Data extracts:
▬▬▬▬▬▬▬▬▬▬

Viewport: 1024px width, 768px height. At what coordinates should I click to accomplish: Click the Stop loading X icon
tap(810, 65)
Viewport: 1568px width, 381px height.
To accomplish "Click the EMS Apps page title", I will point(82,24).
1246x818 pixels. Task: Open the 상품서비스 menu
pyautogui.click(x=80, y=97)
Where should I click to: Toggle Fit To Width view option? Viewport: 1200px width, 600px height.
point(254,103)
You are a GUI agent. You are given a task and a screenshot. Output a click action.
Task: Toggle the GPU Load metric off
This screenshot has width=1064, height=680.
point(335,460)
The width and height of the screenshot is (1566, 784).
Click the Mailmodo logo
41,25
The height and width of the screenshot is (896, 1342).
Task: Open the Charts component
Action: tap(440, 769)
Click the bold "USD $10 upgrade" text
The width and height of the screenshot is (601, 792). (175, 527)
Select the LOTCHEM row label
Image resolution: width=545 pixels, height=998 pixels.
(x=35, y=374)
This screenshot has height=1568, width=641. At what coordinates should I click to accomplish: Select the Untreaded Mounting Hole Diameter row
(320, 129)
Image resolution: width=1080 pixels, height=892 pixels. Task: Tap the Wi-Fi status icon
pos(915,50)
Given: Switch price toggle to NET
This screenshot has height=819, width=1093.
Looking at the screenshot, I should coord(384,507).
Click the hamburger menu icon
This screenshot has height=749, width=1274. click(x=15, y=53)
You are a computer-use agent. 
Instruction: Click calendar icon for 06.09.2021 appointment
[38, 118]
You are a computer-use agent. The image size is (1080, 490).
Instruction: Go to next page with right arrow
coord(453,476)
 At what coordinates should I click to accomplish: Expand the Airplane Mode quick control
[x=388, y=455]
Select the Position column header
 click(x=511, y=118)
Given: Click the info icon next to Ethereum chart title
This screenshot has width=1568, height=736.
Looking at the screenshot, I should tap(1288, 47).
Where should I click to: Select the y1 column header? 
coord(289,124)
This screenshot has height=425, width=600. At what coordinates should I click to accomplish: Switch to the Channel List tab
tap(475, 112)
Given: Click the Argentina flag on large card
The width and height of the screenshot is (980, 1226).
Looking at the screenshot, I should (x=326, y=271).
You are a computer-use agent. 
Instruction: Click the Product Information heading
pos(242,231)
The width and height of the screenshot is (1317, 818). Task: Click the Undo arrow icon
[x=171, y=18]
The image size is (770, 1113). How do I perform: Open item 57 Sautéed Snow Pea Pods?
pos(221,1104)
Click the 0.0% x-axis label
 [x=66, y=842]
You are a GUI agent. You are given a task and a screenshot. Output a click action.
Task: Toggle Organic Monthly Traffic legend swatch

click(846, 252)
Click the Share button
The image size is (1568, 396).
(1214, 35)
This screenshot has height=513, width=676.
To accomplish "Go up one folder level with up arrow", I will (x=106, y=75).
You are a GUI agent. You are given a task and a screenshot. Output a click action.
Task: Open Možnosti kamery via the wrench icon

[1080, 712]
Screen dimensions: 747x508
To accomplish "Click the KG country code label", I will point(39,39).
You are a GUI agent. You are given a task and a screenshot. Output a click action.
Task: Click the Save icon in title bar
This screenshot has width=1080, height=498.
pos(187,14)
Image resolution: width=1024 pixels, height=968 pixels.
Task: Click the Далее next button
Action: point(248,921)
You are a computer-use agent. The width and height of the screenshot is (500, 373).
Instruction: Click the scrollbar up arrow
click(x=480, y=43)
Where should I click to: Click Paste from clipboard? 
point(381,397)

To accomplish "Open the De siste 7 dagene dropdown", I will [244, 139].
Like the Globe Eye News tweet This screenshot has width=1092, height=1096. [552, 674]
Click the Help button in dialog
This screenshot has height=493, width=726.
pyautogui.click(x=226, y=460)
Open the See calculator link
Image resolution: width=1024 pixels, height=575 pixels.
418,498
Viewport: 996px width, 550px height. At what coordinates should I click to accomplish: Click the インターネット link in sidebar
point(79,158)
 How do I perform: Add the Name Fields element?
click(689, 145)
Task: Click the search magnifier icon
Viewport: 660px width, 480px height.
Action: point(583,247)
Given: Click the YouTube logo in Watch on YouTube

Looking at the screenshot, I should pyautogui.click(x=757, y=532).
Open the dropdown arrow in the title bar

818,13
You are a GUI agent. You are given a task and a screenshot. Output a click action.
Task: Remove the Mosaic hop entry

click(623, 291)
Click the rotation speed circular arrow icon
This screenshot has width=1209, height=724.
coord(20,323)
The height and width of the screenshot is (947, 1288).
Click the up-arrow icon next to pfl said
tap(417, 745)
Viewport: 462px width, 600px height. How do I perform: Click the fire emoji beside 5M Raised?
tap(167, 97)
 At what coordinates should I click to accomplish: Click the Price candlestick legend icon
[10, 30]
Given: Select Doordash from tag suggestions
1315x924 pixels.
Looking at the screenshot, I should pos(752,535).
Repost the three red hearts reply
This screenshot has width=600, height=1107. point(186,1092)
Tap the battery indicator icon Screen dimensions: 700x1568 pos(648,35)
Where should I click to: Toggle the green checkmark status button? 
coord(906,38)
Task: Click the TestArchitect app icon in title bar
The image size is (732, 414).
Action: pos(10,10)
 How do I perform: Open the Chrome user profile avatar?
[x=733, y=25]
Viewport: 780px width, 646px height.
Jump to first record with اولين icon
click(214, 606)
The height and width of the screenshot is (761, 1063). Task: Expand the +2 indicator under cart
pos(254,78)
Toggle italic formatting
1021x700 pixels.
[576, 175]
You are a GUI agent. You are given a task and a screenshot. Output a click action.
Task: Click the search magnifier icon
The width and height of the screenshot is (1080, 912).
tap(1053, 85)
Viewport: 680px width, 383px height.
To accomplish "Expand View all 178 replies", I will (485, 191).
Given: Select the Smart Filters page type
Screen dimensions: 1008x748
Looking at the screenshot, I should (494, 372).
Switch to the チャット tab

▬▬▬▬▬▬▬▬▬▬

A single number is expected: how many lines in the entries above hold the word "will".

Solution for this problem: 5